Toyota teams up with rival Mazda to build US$1.6b US plant

By REUTERS | 4 August 2017


WASHINGTON/DETROIT: Toyota and rival Mazda are expected to announce plans today to build a US$1.6 (RM6.9bil) US assembly plant as part of a new joint venture, a person briefed on the matter said.

The plant will be capable of producing 300,000 vehicles a year, with production divided between the two automakers, and will employ about 4,000 people when it opens in 2021, the person said.

A new auto plant would be a major boost to US President Donald Trump, who campaigned on promises to increase manufacturing and expand employment for American autoworkers.

The source, who was not authorised to speak to the media and requested anonymity, said the plant in a yet-to-be-determined US location was expected to build Toyota Corolla cars and a Mazda crossover utility vehicle.



Japan's Nikkei reported earlier on Thursday that Toyota would take a roughly 5 percent stake in Mazda to develop key electric vehicle technologies and jointly build a factory in the United States.

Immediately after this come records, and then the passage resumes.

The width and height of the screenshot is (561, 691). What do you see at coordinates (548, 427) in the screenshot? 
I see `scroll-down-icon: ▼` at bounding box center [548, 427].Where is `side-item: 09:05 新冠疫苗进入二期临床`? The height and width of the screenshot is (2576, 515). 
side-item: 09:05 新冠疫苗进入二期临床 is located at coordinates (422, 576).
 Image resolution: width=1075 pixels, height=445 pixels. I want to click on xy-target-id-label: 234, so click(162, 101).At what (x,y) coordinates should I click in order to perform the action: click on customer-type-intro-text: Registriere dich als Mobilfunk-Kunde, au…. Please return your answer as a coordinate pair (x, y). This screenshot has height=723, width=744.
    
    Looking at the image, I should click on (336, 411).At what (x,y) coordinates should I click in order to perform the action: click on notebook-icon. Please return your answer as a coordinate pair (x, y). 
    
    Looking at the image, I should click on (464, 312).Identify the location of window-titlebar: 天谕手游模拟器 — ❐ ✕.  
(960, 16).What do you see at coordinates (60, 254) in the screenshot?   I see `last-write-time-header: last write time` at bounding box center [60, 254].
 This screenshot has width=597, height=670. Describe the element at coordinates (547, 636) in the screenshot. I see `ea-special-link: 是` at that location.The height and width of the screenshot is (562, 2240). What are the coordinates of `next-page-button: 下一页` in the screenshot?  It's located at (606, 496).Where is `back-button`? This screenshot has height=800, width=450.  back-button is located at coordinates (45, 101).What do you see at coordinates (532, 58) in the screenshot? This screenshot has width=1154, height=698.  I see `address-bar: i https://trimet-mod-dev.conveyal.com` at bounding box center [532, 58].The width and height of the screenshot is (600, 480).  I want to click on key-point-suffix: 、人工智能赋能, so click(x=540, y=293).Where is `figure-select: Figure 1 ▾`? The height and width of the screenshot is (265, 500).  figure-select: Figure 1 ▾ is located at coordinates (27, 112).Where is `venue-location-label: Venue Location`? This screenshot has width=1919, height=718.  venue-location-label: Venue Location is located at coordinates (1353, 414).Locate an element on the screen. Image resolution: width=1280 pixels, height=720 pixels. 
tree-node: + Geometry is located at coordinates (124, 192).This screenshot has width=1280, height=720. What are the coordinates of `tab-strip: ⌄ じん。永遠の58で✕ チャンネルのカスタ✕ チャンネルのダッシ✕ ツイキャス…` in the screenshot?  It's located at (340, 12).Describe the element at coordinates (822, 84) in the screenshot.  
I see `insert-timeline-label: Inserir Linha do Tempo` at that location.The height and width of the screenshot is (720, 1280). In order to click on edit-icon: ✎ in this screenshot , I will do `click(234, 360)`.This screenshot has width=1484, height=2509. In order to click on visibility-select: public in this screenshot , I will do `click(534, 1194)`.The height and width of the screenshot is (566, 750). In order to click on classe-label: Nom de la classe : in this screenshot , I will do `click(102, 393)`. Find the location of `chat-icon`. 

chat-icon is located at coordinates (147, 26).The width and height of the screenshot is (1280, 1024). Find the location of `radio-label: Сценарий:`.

The source confirmed the Japanese carmakers planned future joint efforts on electric vehicles.

Toyota said the two companies have been exploring various areas of collaboration under a May 2015 agreement, and added that the group intended to submit a proposal to its board on Friday regarding Mazda. It did not comment further.

"The industry pace of electrification has really picked up," Toyota chairman Takeshi Uchiyamada, widely known as the father of the Prius hybrid, said at an event outside Tokyo on Friday, declining to comment on the US plant or a Mazda deal.